A 2020 New York Times investigation found that hospitals, doctors and medical practices sometimes perform pelvic exams on women under anesthesia, even when those exams are not medically necessary and when they are not consented by the patient. Sometimes these tests are done only for the educational benefit of medical trainees.
On Monday, the secretary of Health and Human Services, along with senior officials from the department’s Centers for Medicare and Medicaid Services and Office for Civil Rights, sent a letter instructing hospitals and medical schools in the country which denounces the practice of doctors and students conducting the test without express consent.
“The Department is aware of media reports as well as medical and scientific literature showing instances where, as part of medical students’ courses of study and training, patients have been subjected to sensitive and intimate review,” the letter said. “It is critical that hospitals set clear guidelines to ensure that providers and practitioners performing these tests first obtain and document informed consent.”
The department issued a set of guidelines clarifying a longstanding requirement that hospitals must obtain written informed consent as a condition for participation in the Medicare and Medicaid programs.
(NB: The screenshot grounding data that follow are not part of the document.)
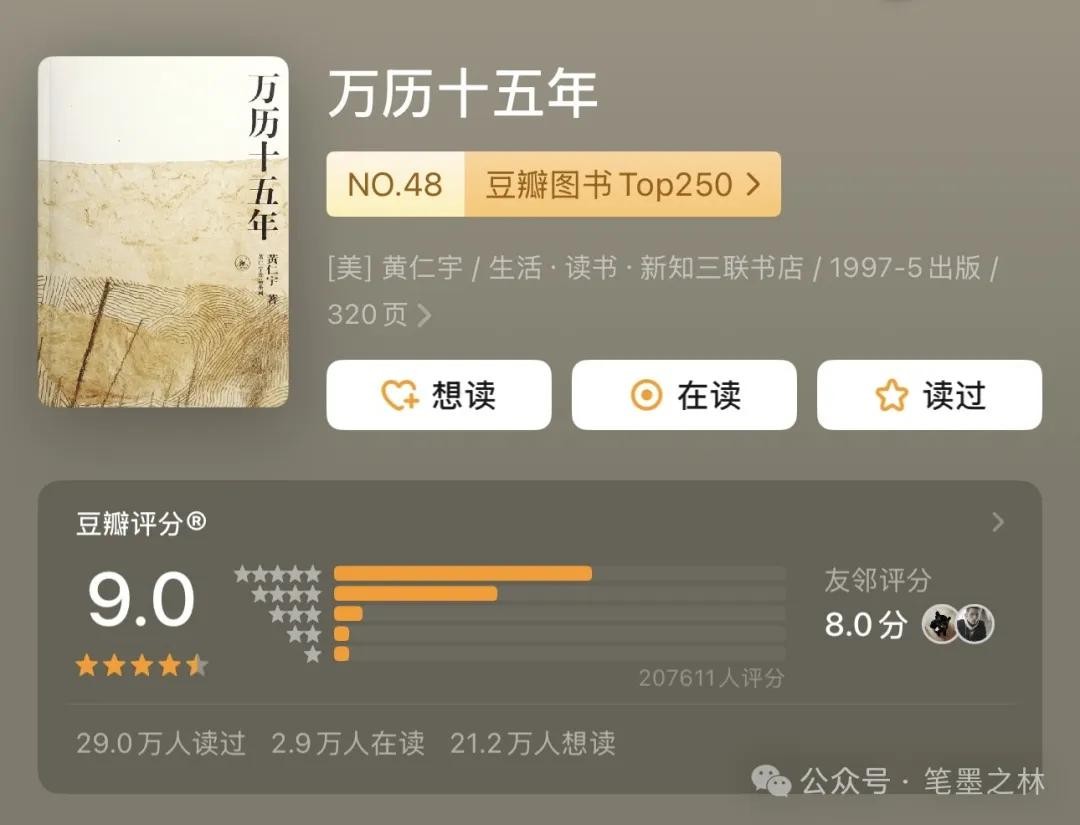Image resolution: width=1080 pixels, height=825 pixels.
Task: Open rating details via top-right chevron in card
Action: (998, 522)
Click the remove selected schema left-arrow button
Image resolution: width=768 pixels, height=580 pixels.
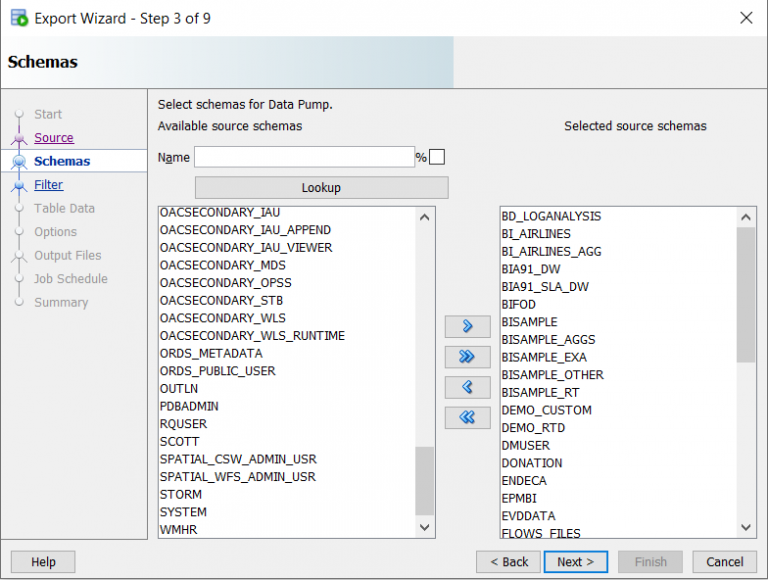tap(467, 387)
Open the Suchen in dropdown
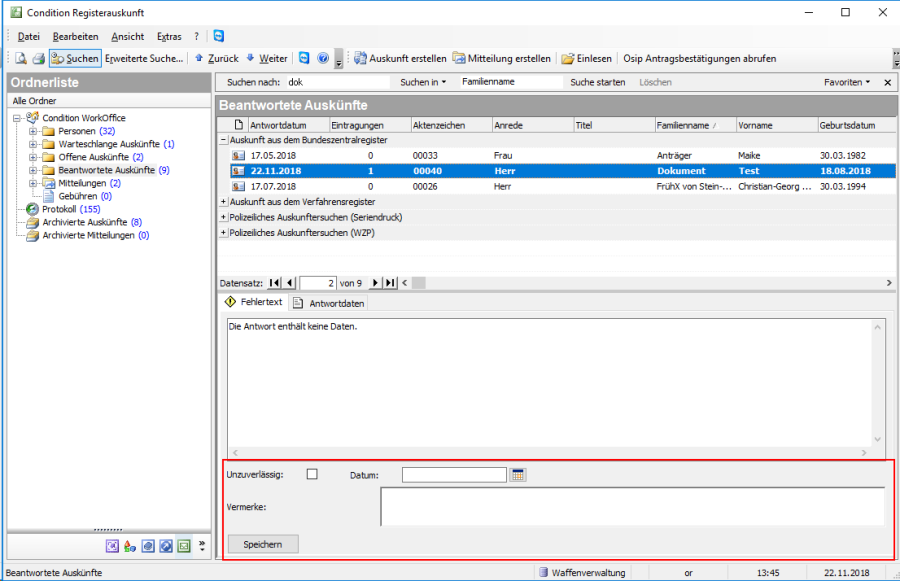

“Patients participating in the education of future clinicians must be informed, must have the opportunity to consent, must be given the same opportunity to participate in that education that they would be given if they were awake and fully clothed,” said of Ashley Weitz, who underwent an unauthorized pelvic exam while she was under sedation in an emergency room. “We can only hope to have better confidence in medicine when both patients and providers can expect a standard of care that prioritizes patient consent.”